*Problem description*. The answer must consist of every line in the records that contains the word "back".
(Records for the task begins)
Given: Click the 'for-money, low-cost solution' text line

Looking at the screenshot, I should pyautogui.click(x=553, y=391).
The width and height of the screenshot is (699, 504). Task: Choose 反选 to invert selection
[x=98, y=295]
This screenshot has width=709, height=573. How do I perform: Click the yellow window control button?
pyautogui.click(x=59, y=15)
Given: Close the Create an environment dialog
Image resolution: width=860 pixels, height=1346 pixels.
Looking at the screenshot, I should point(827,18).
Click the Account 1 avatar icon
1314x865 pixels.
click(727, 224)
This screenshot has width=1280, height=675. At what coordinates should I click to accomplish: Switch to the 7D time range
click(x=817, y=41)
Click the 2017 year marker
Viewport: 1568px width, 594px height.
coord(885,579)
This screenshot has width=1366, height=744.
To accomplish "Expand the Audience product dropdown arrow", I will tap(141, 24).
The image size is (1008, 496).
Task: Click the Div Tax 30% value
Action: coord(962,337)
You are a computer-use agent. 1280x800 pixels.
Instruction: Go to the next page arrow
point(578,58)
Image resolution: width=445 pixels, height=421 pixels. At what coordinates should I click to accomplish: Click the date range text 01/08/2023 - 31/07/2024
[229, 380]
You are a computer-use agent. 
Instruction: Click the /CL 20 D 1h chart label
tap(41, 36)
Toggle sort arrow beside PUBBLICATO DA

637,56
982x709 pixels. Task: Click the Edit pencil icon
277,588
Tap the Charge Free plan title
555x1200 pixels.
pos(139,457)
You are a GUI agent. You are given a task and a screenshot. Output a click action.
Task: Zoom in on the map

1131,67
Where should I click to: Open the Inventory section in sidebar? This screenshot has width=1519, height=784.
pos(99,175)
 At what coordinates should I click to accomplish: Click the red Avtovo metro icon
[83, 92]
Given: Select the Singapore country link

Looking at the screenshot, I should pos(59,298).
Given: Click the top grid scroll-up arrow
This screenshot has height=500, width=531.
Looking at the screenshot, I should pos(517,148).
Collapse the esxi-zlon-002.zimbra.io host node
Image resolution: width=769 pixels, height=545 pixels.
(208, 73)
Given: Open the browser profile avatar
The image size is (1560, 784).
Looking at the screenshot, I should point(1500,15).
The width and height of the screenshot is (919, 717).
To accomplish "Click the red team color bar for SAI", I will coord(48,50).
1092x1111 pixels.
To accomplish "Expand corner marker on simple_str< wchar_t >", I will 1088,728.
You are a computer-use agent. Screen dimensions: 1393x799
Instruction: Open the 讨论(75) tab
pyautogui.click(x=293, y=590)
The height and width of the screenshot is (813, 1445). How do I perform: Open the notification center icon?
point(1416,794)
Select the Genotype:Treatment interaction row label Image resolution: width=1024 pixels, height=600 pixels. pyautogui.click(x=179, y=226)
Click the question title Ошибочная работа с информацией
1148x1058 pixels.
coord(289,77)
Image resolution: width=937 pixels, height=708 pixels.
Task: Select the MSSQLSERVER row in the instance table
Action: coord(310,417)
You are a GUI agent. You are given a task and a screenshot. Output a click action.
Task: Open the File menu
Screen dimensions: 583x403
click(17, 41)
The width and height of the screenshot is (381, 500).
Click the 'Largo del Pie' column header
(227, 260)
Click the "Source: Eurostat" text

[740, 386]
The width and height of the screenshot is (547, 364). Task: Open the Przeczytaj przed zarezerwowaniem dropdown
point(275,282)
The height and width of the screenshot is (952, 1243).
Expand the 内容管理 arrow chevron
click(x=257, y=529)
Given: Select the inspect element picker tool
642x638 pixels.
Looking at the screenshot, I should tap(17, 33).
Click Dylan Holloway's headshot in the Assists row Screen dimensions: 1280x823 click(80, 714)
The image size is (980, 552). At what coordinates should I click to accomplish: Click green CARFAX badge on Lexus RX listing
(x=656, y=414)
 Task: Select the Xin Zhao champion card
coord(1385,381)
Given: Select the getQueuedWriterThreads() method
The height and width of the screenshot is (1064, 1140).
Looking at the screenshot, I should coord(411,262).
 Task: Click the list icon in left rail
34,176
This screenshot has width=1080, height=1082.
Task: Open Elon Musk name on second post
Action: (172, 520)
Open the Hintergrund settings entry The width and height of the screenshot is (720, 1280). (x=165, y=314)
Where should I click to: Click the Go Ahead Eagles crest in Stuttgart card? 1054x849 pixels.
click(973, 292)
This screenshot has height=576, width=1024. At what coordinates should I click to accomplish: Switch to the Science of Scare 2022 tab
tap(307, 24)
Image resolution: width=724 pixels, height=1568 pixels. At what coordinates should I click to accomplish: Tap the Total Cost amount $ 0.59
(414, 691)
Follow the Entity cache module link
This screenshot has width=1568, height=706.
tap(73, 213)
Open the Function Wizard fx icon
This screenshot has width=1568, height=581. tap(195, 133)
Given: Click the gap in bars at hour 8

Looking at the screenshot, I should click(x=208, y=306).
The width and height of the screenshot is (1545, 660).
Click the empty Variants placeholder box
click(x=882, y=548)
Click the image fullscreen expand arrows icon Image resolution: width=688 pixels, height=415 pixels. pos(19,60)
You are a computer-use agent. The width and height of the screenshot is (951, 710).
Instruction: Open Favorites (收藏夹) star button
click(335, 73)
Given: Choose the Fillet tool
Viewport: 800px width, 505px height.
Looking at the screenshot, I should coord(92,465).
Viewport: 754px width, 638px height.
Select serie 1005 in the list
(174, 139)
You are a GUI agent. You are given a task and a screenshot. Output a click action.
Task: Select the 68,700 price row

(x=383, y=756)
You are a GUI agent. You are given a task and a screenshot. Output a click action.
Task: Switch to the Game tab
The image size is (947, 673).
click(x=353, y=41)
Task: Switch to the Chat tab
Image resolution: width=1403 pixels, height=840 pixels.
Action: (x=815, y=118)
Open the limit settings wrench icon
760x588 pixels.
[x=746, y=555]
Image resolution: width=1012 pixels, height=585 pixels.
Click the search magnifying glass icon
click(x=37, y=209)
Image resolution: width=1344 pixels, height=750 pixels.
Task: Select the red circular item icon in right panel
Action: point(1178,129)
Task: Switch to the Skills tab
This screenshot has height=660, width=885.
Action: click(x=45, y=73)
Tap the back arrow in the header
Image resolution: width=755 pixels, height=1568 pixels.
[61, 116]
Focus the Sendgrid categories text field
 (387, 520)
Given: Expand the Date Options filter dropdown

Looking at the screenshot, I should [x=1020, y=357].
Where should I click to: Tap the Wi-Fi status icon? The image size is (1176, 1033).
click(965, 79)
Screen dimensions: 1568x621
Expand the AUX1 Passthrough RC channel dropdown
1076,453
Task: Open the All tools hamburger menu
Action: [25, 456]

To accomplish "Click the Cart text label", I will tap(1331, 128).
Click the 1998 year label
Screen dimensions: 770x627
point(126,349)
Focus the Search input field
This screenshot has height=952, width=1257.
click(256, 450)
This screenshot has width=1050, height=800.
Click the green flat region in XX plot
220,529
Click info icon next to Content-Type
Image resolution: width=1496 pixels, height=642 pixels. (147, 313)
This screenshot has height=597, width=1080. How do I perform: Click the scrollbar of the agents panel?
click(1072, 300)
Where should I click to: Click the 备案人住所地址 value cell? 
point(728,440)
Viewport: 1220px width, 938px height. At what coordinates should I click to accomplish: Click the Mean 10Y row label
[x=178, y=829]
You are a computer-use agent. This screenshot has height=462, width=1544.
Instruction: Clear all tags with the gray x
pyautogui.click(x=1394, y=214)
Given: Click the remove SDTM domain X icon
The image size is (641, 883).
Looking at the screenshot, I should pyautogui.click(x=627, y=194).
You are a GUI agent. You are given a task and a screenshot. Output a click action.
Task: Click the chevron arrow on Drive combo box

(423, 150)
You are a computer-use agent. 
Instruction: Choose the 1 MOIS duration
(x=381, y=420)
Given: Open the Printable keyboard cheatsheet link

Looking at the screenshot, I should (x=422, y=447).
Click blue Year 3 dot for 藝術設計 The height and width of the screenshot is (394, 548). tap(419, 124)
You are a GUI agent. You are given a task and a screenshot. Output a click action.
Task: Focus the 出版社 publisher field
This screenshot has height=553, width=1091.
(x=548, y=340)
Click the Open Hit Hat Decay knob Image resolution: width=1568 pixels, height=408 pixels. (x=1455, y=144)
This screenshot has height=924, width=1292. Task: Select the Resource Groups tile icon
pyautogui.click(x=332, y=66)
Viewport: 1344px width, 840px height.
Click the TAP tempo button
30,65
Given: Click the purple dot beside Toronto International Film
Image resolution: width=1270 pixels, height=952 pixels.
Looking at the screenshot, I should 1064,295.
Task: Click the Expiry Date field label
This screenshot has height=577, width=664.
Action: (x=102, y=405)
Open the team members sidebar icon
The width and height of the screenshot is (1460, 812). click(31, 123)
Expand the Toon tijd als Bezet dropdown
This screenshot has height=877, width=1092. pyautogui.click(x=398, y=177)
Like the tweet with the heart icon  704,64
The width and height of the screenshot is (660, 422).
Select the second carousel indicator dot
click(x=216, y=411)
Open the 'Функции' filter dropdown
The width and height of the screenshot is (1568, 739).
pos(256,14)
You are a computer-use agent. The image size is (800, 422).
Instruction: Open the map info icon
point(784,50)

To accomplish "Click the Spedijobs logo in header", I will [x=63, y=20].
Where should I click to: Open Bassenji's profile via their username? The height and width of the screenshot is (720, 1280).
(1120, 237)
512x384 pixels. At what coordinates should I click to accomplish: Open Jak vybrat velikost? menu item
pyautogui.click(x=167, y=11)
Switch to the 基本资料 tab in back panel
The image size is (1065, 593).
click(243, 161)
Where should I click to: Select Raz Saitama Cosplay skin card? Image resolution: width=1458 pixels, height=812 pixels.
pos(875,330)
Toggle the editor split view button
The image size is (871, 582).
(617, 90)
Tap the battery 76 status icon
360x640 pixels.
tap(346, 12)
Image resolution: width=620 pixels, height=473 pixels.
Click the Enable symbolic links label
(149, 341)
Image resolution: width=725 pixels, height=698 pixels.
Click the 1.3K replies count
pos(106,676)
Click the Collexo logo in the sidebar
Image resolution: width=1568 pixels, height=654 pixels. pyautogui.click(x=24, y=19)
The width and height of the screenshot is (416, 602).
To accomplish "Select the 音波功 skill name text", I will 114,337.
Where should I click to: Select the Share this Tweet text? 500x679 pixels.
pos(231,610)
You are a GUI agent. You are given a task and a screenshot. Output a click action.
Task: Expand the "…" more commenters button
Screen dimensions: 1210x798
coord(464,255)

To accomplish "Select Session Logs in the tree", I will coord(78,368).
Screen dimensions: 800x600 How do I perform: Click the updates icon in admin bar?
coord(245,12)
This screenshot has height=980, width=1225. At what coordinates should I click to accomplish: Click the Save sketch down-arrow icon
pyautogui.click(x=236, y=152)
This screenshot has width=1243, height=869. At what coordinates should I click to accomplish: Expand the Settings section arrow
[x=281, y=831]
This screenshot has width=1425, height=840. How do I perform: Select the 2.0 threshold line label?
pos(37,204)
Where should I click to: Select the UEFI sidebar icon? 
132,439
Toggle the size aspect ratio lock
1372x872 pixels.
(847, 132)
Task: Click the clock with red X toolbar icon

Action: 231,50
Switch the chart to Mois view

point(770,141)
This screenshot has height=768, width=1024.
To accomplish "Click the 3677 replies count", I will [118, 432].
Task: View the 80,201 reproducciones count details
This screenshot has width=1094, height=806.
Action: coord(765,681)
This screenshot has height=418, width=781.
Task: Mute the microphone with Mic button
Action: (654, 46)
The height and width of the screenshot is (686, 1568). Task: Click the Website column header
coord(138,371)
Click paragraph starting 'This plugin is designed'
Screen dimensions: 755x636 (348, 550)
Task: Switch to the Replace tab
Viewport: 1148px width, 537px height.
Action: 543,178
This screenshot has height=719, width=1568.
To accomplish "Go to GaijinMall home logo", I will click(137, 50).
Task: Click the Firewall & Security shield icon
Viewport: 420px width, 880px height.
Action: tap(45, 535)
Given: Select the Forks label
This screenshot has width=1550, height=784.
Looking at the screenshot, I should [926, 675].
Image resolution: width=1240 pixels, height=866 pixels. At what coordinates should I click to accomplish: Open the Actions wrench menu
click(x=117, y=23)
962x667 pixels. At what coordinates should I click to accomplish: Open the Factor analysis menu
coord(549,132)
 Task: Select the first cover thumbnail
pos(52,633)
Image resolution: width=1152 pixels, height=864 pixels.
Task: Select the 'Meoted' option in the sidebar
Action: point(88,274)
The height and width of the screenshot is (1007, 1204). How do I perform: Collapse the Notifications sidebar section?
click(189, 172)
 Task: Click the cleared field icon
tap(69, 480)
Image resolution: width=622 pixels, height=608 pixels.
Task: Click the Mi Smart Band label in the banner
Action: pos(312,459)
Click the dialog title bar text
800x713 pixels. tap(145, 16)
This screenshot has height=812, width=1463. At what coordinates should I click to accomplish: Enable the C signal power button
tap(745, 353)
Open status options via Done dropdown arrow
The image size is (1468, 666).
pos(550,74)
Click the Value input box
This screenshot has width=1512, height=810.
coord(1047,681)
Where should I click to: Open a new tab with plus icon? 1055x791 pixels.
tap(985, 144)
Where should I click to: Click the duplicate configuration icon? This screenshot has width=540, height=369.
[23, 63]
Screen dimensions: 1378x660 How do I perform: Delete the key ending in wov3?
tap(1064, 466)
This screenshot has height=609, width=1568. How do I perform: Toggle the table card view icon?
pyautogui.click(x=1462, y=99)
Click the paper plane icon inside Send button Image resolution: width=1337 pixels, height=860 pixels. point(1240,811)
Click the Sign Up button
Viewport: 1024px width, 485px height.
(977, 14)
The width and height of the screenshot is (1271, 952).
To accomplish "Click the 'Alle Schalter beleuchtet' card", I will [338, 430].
(Records for the task ends)
*Result below*.
Tap the back arrow in the header
Switch to the 基本资料 tab in back panel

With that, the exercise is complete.